In Simpson v. Comm'r of Soc. Sec., which Armington cites in support, the ALJ found a treating physician's conclusions to be “so extreme as to be implausible, ” and the ALJ “found it “inconceivable that this claimant who has had pain due to pelvic adhesions with otherwise normal examinations would be completely unable to move or do anything at all.” 344 Fed.Appx. 181, 194 (6th Cir. 2009). The Sixth Circuit concluded that the ALJ “substituted [the expert's] medical opinion with his own in determining the degree of pain resulting from the condition from which [the claimant] suffere[d], and did not merely rely upon the claimant's testimony as to her daily activities or another doctor's testimony as to her condition.” Id.

The Court concludes that the ALJ did not make medical judgments in evaluating the evidence and fashioning the RFC. The ALJ summarized McLaughlin's two opinions like so:

The claimant psychiatrist, Douglas J. McLaughlin, D.O. provided two opinions regarding her functioning. In the first, on August 1, 2018 he wrote a general letter stating that he in his opinion, “her mental health conditions have limited her ability to maintain stable employment over the years.” He reported that she had difficulty responding to supervision and interacting with coworkers, and added that “in addition to mood and anxiety symptoms, the claimant experiences cognitive impairments with poor focus, poor memory, and difficulty sustaining attention.” (Exhibit 18F:3).
On May 29, 2019, Dr. McLaughlin completed a checklist form entitled, “Mental Impairment Questionnaire.” He provided a narrative explanation that he was treating the claimant for bipolar disorder, anxiety, and insomnia with trazadone, Lexapro, Xanax, Ritalin, and Lamictal. He opined that the claimant was unable to meet competitive standards for remembering and understanding work assignments, concentrating and persisting in task completion, interacting appropriately with others in the workplace, and responding appropriately to changes in a work setting. He summarized, “Patient cannot work at this time.” (Exhibit 19F:2).
(ECF No. 9, PageID #: 72). The ALJ then analyzed McLaughlin's opinions, stating that
Because Dr. McLaughlin is the claimant's primary mental health treatment provider, and treated her throughout the period under consideration this claim, I gave his opinions careful consideration, but find that these opinion statements are at odds with his own clinical records. Mental status examinations documented in his treatment records describe her as having poor concentration, but do not provide examples, and there is no evidence that he conducted formal mental status examination testing. Additionally, while he expresses the opinion that the claimant has memory deficits, his mental status examination notes consistently describe her as having intact immediate, recent, and remote memory. He also reports that she has a history of difficulty interacting with others in the workplace, but there is no documentation or examples of difficulty in the claimant's interpersonal relationships in his records. He alludes to the fact that the claimant is attending therapy in his treatment records; however, psychotherapy notes are not in the record. Therefore, there are no observations of other clinicians regarding the claimant's mental status. (Exhibit 6F, 12F, 18F, 29F).
(ECF No. 9, PageID #: 72-73).

Unlike in Simpson, where the ALJ relied on his own lay interpretation of the claimant's pain and symptoms despite a treating source opining otherwise, here the ALJ merely evaluated the consistency and supportability of McLaughlin's opinion. Meece, 192 Fed.Appx. at 465. While Armington would have found it to be more persuasive, Armington has not shown that the ALJ's analysis of McLaughlin's opinion was improper. Additionally, a reasonable person might accept the evidence that the ALJ discusses as adequate to support the conclusion that McLaughlin's opinion lacks supportability and consistency. Rogers, 486 F.3d at 241. As such, the ALJ's analysis of this opinion is not to be disturbed.
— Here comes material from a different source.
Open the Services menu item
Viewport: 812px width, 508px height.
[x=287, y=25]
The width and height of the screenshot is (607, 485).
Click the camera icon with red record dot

2. The ALJ Properly Considered Armington's Subjective Statements

Armington argues that the ALJ's analysis of Armington's subjective statements “is contrary to law and not supported by substantial evidence.” (ECF No. 10, PageID #: 1213-17). Primarily, Armington argues that the ALJ failed to create a logical bridge between Armington's subjective statements and the ALJ's ultimate finding that Armington is not disabled. (ECF No. 10, PageID #: 1213-17). Of the factors that are relevant to an analysis of a claimant's subjective statements, Armington focuses on her activities of daily living; location, duration, frequency, and intensity of the pain or other symptoms and any aggravating factors; and the type, dosage, effectiveness, and side effects of medication, and treatments other than medication. (ECF No. 10, PageID #: 1213-16). Armington also argues that her forty-plus years of “almost continuous employment, ” while not “entitl[ing] her to enhanced credibility, ” nevertheless “lends to her credibility.” (ECF No. 10, PageID #: 1212-13).
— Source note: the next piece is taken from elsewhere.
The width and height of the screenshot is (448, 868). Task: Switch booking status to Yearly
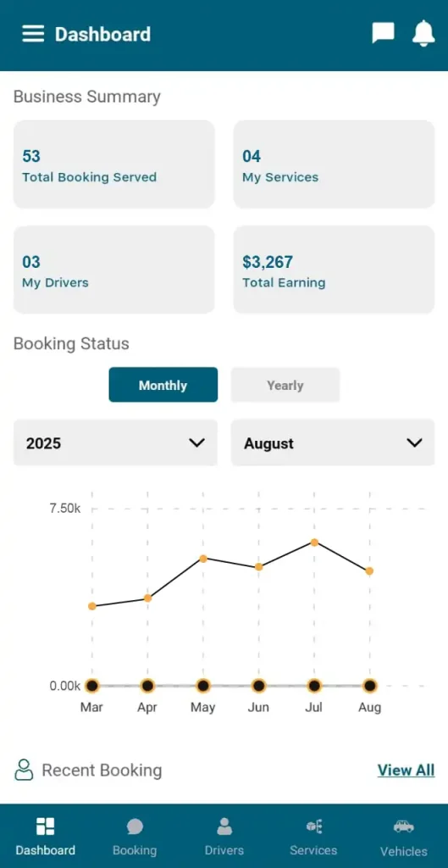285,385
The Commissioner argues that Armington's position “is not well supported.” (ECF No. 11, PageID #: 1237). The Commissioner notes that “[t]he ALJ concluded that, while Plaintiff's medically determinable impairments could reasonably be expected to cause the alleged symptoms, []he did not find Plaintiff's statements concerning the intensity, persistence, and limiting effects of such symptoms entirely consistent with the medical evidence and other evidence.” (ECF No. 11, PageID #: 1237). The Commissioner argues that the ALJ “evaluated Plaintiff's various pain complaints as part of the symptom[s] evaluation process… include[ing] a very thorough assessment that considered Plaintiff's subjective complaints as well as the objective medical evidence, medical opinions, treatment history, activities of daily living, and her vocational background.” (ECF No. 11, PageID #: 1237-38).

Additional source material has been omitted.